One Wood Street is at the forefront of a wave of offices winning or set to win plaudits for their environmental credentials. They include another office by Fletcher Priest, London's Watermark Place, also in the City, to be finished next year, which also will boast a large green roof. And then there is the new headquarters for PricewaterhouseCoopers, to be built on the More London development, next to Tower Bridge, by 2010. While it doesn't have a green roof, it will have hot water heating by solar energy.

These projects will join the National Trust's headquarters in Swindon (which is naturally ventilated) and the Wessex Water building in Bristol, which uses a third of the energy normally consumed by an office building. Its makes use of solar power and minimises artificial heating.

"Sustainability has gripped the office community, I have never known anything like it," says Richard Kauntze, chief executive of the British Council for Offices, which advises on best practice for designers, operators and managers. "It's what everyone is talking about. The buildings we live and work in use massive amounts of energy. There is a real desire to change and a clear acceptance that the way offices have been designed and managed cannot continue. The bigger challenge is with existing buildings.
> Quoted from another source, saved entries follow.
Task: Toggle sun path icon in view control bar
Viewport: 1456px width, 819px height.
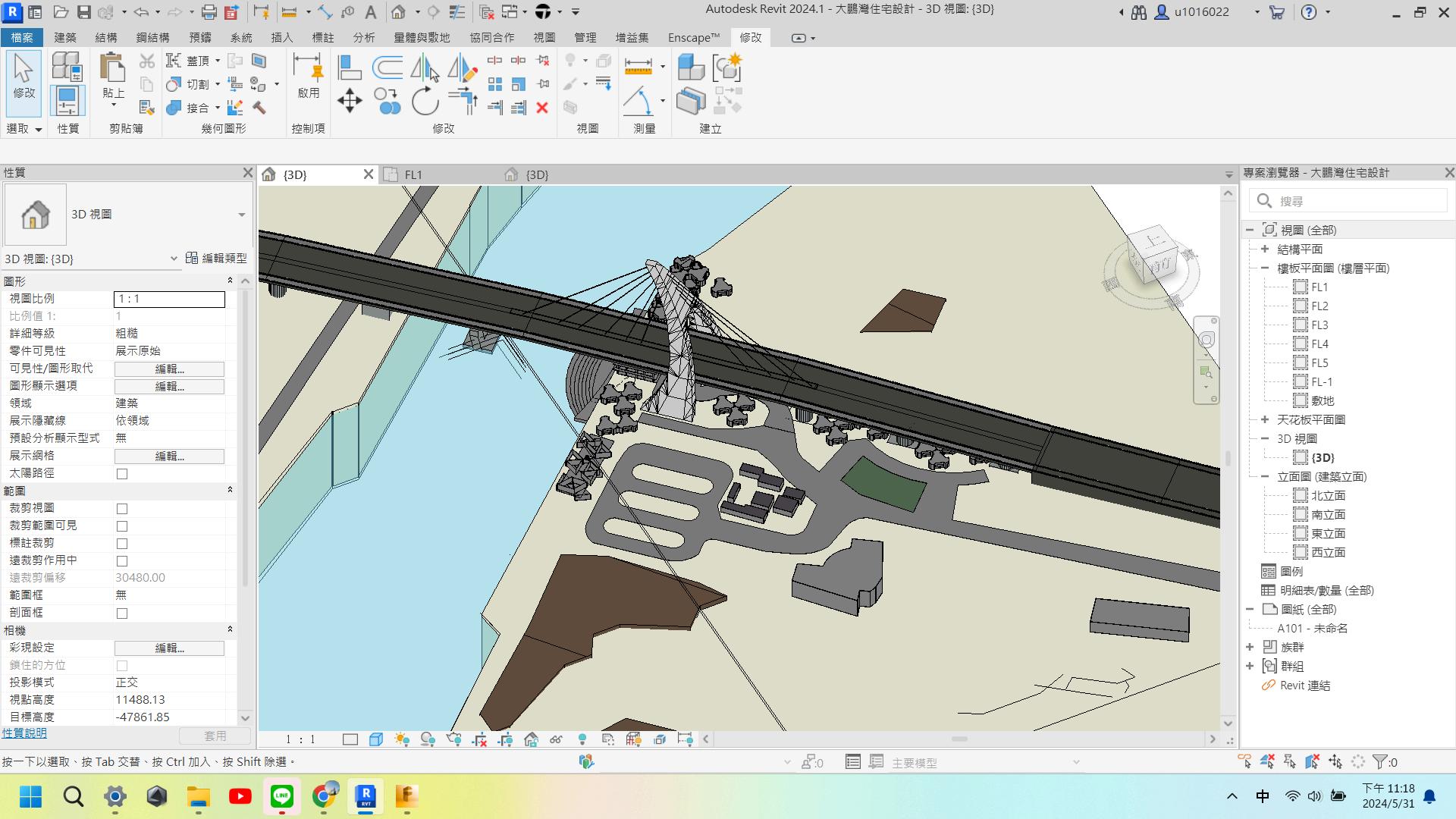Action: pos(402,739)
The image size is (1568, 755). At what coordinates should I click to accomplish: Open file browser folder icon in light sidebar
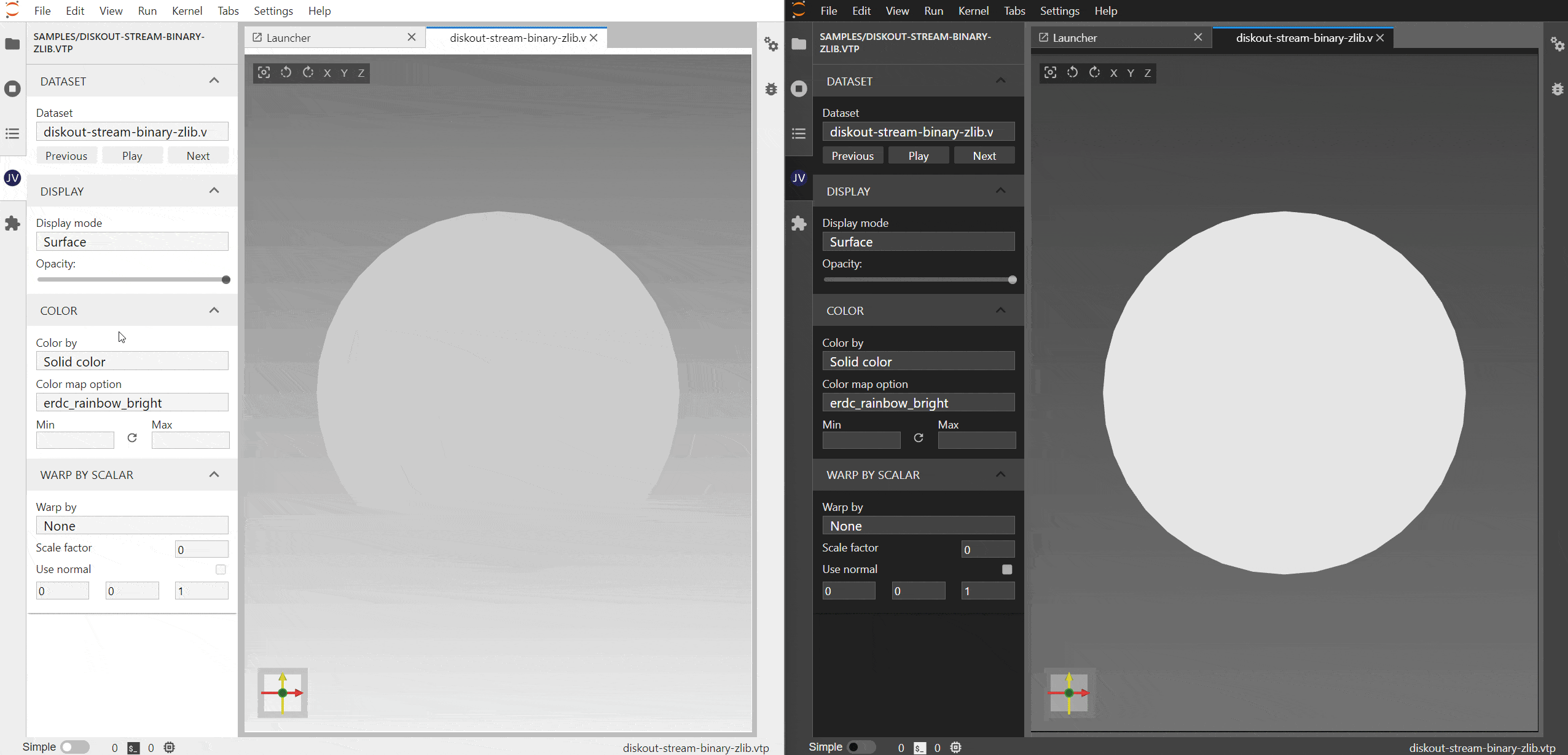12,44
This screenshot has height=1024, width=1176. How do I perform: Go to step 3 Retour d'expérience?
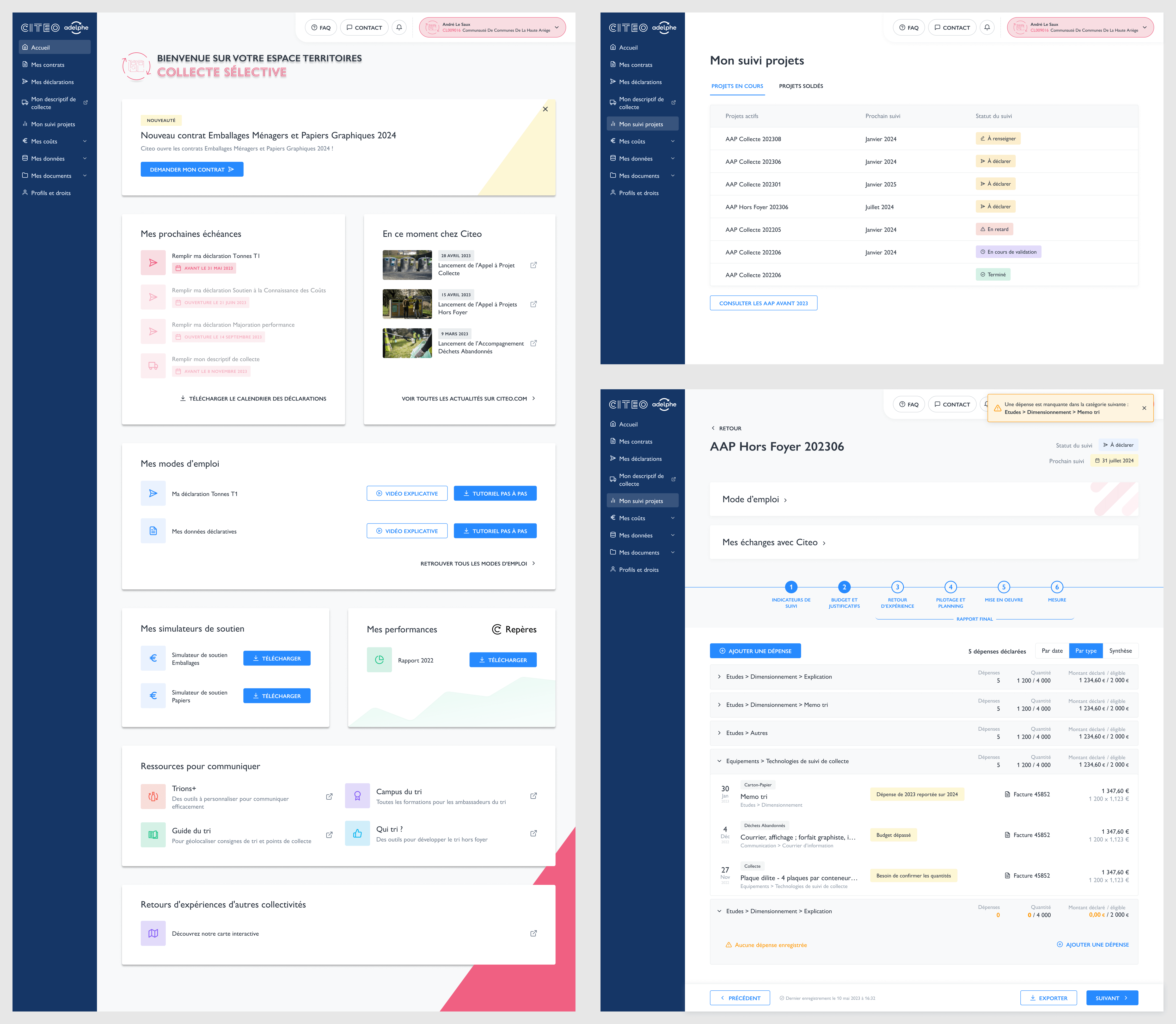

Computers, lights and heating should all be reduced; that can make a big difference and can cost very little."

Turf at the top

1. The Office Group, Gray's Inn Road, London

A green roof for meetings or lunch, and provides a useful habitat for insects. Also features an outdoor classroom for children from the local area.

2. Norfolk Community Primary School, Sheffield

Built as a condition of planning permission due to storm-water overflow problems. The roof has lowered the likelihood of vandalism, and improved rainwater management.

3. Moorgate Crofts Business Centre, Rotherham

When the business centre's management decided they wanted conference rooms on the roof, a green roof was used to create sustainable surroundings.